It was only Monday, and the week had already kicked us all down. One friend was just getting out of the hospital, for the second time in a week. Another was locked down in the hospital he works at, thanks to some guy with a gun. And then our neighbor had a medical emergency, to which Andy rushed out to offer assistance. I thought about not checking my phone for fear of what news might arrive next. 

Alone, I stood in the middle of the house, listening to the rain on a late-March evening, when the world should have been full of hope. Instead, it was a day of tragic news too – another school shooting left three children and three adults dead. Tornadoes in the south left almost thirty people dead. Standing there, I reached out for a wall, and then brought my hands to my face because suddenly I was crying. 

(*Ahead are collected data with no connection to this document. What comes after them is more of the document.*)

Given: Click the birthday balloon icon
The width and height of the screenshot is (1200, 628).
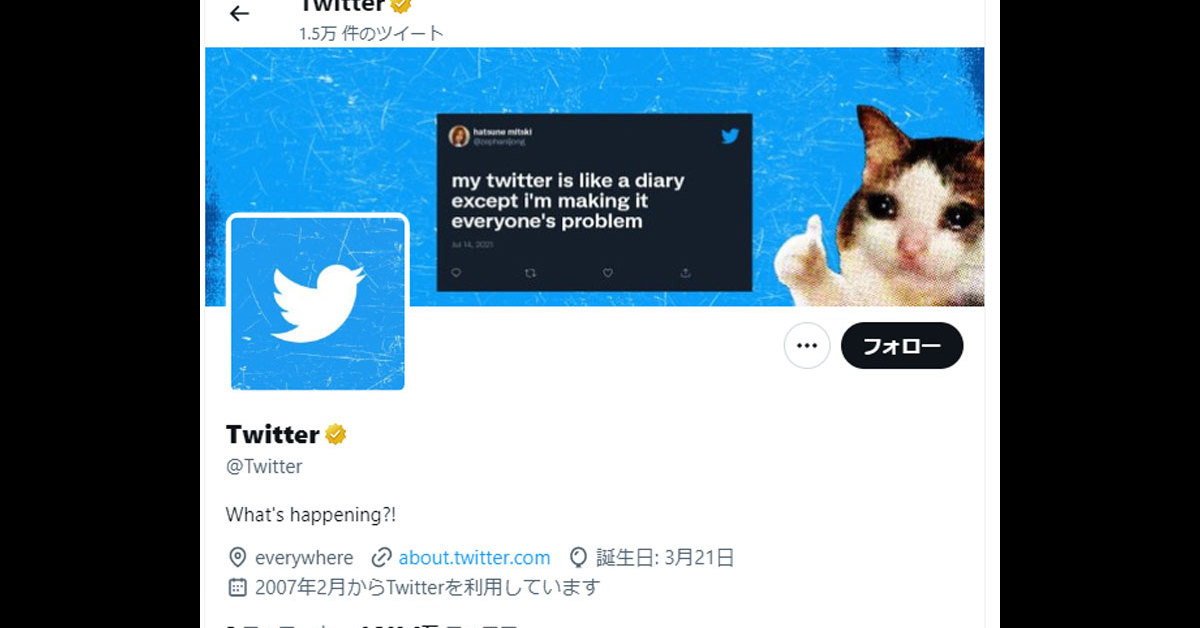Looking at the screenshot, I should 578,557.
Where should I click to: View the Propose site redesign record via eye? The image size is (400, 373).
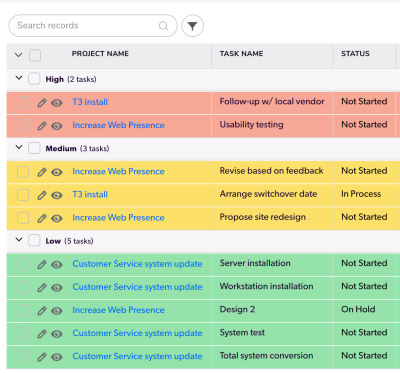[x=57, y=218]
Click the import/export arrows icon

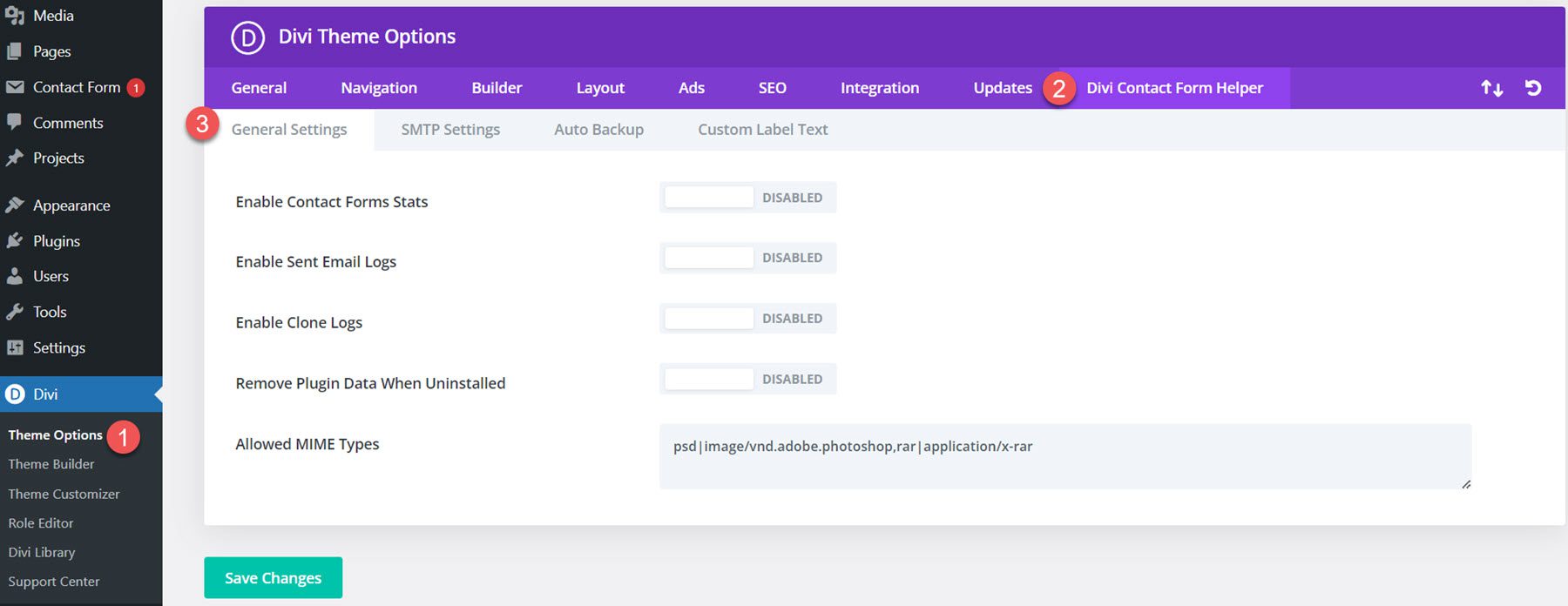[x=1491, y=88]
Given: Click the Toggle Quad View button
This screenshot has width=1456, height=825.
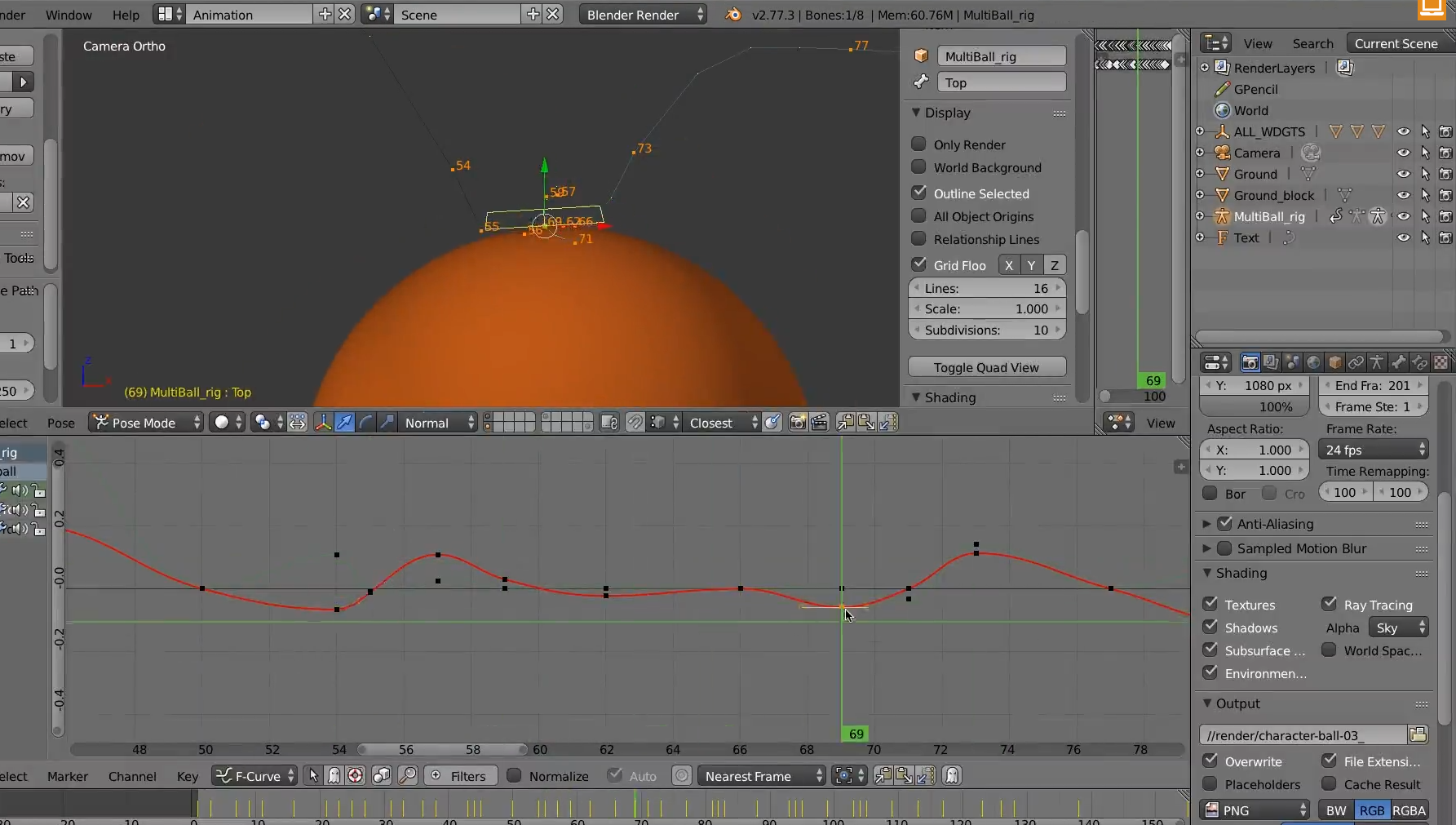Looking at the screenshot, I should pyautogui.click(x=986, y=367).
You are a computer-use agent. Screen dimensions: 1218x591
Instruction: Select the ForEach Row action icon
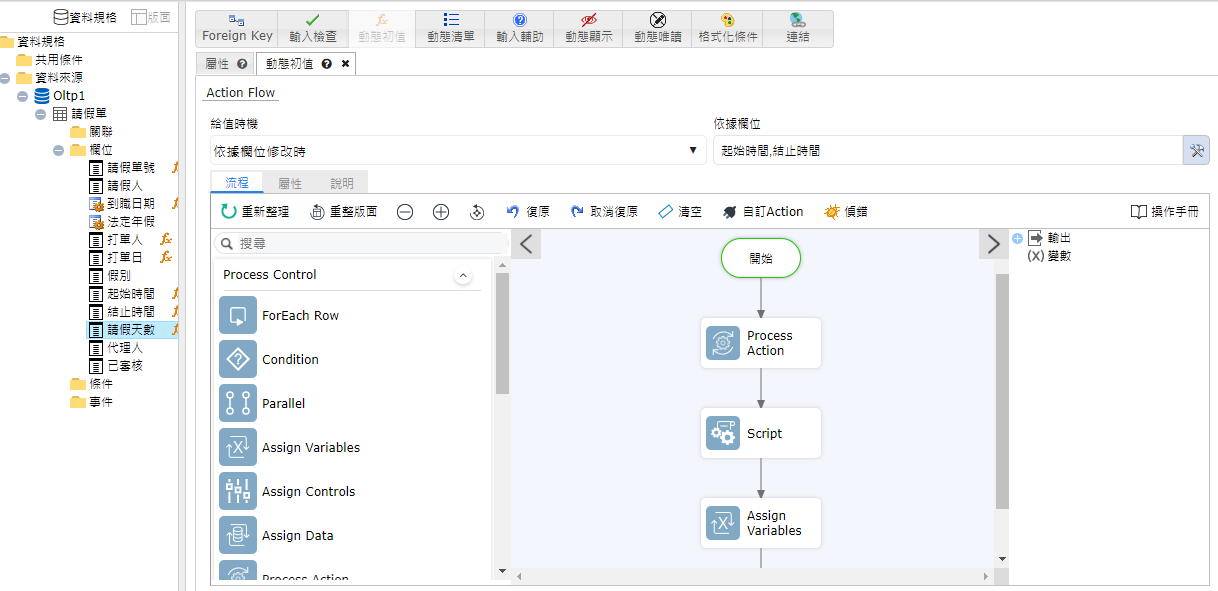[x=238, y=315]
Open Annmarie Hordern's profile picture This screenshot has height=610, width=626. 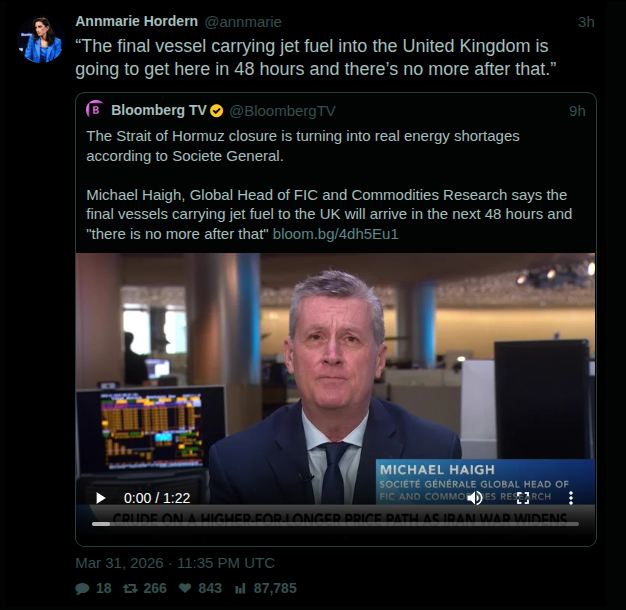click(41, 40)
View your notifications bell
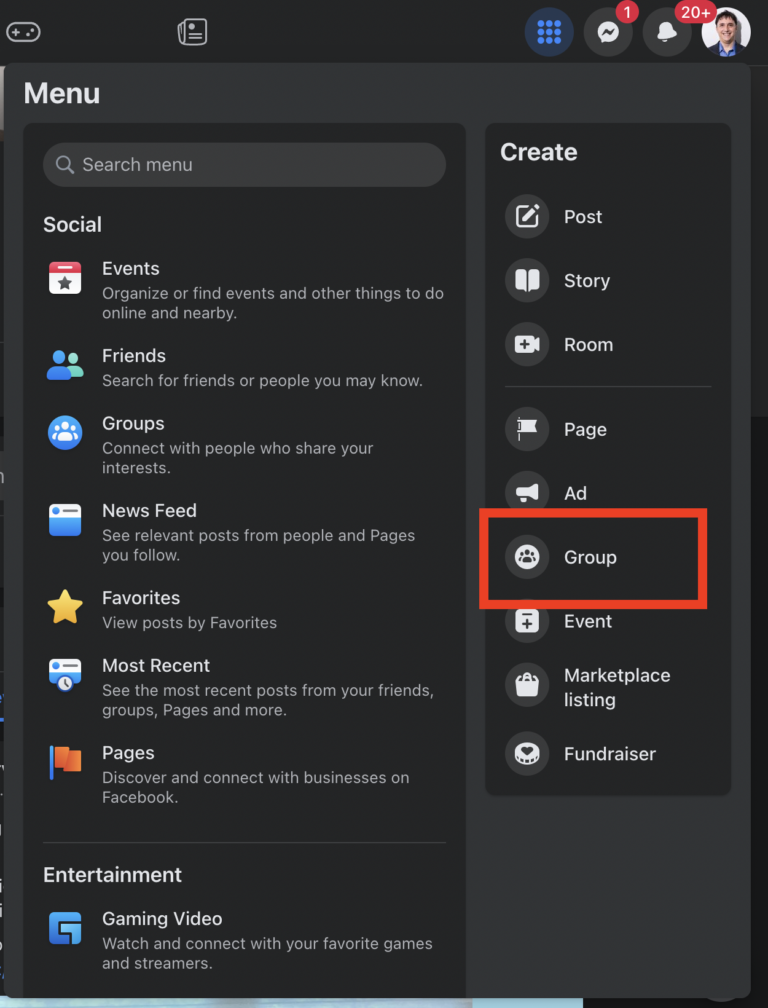768x1008 pixels. click(x=667, y=31)
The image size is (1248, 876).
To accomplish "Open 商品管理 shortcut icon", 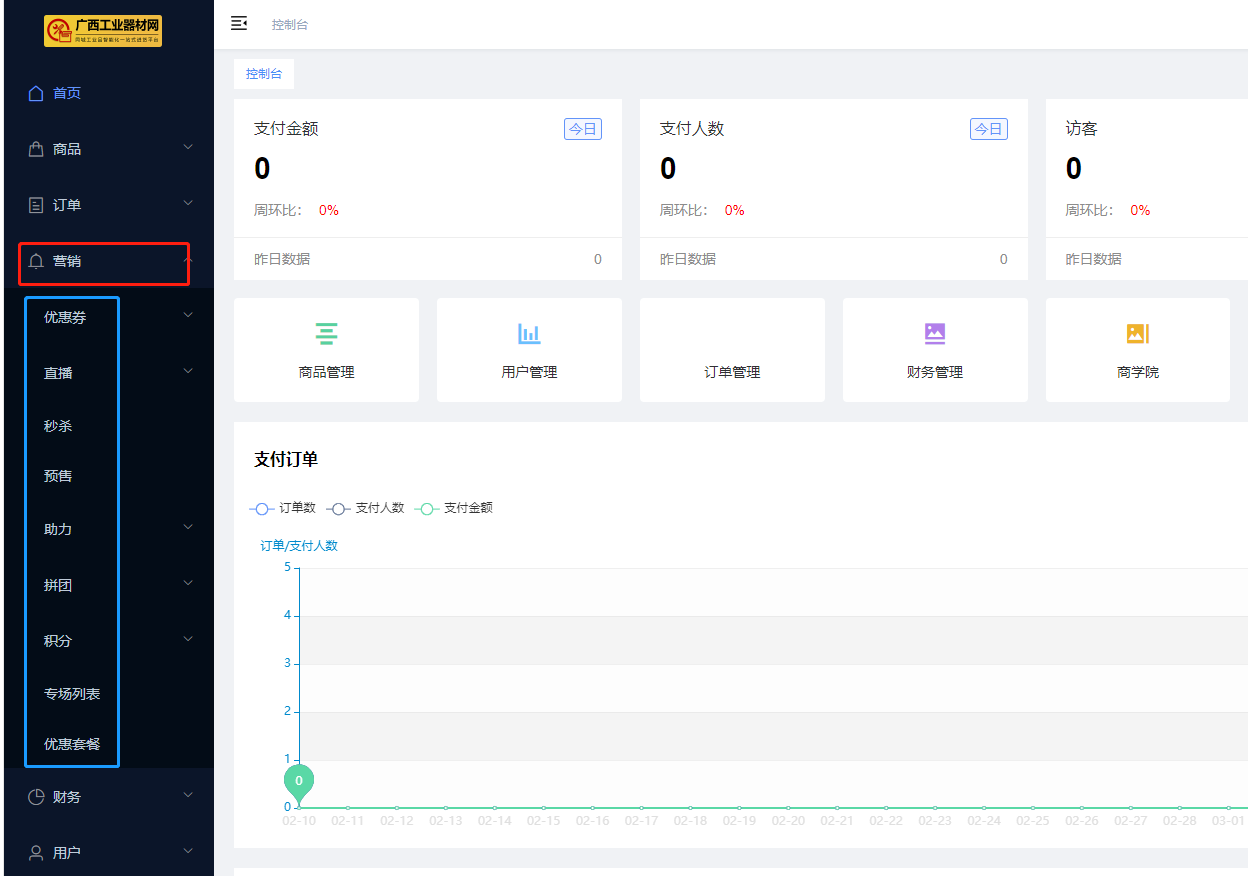I will [x=326, y=334].
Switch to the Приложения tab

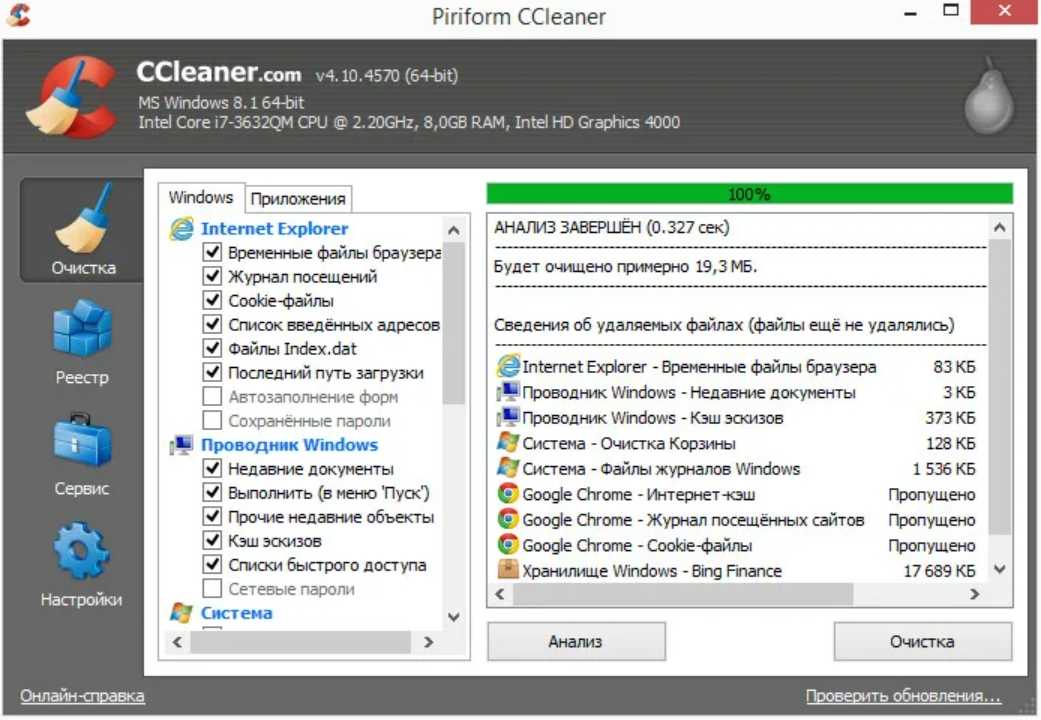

Darling are you feelingThe same thing that I’m seeing?The troubles of the day,Took my breath awayTook my breath away

I didn’t know whether they were tears of relief or release, tears of sadness or anger, tears of exhaustion or powerlessness, or a little bit of all of it. It was over quickly, because I took one step forward, and then another, and I kept walking, aimlessly through the hall, through the kitchen, into the den, and back. One step after another, because it was all I could do, and all I could think to do. In the bedroom, I pulled open the curtain and looked out to Andy’s car in the neighbor’s driveway. The rain mottled its sleek surface, running onto the pavement and down the street. It shone on the bare branches of the plants still blissfully asleep. The world was weeping with me.
Now you’re no longer talkingAnd I’m no longing hearingThere’s nothing left to saySaid it anywaySaid it anyway
And I want you notI need you notI’m dying ’cause this is the saddest song I’ve got
The saddest song I’ve got

I worry. I worry for my parents. I worry for my husband. I worry for my family. I worry for my friends. I worry for my neighbors. I worry for the world. And I worry a little for myself, because I haven’t felt this fear in a very long time. I worry that this is it – the long, or maybe not-so-long trudge into old age, into obsolete madness, into days that only know loss and sadness and the memory of what once made us all so happy, the memory of what made the world so bearable. I wonder what to make of the days when that memory fades for good. 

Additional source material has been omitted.